**Assignment**
Count the lines in the data below that include the word "speaker", then state the total and nothing besides.

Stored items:
======

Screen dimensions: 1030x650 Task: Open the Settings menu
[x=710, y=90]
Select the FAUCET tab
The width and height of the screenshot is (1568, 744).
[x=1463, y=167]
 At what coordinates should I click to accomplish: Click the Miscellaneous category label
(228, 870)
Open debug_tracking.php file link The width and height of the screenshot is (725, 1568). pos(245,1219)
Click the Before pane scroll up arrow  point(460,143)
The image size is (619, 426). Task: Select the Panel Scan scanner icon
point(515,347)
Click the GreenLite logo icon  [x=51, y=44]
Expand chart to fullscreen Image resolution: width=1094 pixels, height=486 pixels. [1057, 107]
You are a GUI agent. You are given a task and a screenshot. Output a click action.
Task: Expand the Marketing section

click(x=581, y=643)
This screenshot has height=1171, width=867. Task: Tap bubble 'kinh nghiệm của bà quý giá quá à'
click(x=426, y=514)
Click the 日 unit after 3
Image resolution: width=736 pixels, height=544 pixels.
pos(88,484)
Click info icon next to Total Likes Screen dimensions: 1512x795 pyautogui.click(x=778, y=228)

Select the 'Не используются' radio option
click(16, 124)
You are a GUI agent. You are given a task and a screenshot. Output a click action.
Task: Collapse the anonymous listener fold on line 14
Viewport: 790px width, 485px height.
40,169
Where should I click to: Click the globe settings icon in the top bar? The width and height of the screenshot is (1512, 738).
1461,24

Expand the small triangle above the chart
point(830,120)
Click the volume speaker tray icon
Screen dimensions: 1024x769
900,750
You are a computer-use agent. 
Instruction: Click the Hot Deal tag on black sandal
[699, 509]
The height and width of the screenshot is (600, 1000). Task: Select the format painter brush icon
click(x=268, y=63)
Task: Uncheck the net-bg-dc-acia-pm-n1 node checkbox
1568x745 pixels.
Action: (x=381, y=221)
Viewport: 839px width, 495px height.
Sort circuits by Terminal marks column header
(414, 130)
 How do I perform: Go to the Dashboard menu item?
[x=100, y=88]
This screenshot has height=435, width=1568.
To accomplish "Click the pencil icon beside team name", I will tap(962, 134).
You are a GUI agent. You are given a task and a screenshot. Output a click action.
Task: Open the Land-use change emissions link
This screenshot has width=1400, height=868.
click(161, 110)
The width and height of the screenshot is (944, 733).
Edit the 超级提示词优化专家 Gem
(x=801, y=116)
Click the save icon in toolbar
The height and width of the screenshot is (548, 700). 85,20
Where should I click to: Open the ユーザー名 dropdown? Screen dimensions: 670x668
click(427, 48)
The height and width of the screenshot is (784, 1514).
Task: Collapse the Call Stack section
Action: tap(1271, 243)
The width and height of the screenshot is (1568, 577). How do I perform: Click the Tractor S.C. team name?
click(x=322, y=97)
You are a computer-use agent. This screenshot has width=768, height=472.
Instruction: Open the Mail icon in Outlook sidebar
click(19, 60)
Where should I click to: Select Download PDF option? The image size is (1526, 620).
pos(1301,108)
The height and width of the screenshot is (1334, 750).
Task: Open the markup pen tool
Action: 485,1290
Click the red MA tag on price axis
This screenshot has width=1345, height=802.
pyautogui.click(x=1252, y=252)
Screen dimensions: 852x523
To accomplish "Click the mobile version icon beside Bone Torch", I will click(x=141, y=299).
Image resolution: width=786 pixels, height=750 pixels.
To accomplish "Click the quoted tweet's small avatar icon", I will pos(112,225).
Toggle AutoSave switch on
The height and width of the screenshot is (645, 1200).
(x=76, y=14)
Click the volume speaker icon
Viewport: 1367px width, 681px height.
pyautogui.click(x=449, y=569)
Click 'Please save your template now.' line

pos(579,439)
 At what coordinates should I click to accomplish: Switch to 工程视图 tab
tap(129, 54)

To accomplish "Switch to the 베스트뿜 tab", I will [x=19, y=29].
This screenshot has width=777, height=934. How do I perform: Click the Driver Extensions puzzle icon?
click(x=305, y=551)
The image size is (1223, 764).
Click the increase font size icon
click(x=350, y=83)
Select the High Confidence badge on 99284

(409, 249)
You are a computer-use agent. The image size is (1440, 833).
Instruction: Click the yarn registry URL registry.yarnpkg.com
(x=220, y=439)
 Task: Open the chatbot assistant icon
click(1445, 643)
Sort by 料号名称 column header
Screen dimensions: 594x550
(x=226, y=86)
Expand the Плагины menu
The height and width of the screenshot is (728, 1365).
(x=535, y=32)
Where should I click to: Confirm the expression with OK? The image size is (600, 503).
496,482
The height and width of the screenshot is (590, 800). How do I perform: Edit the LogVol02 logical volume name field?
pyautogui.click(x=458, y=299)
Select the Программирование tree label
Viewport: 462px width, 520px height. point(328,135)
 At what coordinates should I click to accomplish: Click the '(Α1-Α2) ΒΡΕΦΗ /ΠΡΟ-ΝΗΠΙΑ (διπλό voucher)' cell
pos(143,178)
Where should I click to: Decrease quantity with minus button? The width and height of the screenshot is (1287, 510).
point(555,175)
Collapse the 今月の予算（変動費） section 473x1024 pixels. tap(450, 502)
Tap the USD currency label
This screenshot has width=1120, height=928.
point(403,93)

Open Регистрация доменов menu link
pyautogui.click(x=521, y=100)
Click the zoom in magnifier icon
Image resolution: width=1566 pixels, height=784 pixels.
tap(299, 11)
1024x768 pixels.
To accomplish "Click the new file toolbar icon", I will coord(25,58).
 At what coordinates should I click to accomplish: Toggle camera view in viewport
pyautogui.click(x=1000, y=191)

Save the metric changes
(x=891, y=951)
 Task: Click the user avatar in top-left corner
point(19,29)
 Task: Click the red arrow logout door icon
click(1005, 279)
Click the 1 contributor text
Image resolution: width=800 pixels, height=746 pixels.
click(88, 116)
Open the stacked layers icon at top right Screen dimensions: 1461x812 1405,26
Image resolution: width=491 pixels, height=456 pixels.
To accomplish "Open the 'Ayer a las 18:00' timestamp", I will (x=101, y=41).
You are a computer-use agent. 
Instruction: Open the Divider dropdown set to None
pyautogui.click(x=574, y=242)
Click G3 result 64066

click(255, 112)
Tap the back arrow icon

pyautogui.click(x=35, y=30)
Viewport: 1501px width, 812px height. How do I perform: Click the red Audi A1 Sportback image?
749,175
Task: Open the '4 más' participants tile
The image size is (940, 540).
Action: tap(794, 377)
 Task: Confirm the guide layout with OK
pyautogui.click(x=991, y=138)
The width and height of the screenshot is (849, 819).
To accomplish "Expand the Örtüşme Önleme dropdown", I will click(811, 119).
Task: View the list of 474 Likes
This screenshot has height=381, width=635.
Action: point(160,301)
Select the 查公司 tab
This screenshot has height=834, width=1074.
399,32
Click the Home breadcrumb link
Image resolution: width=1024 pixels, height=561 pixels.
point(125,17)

======

**Exercise result**
2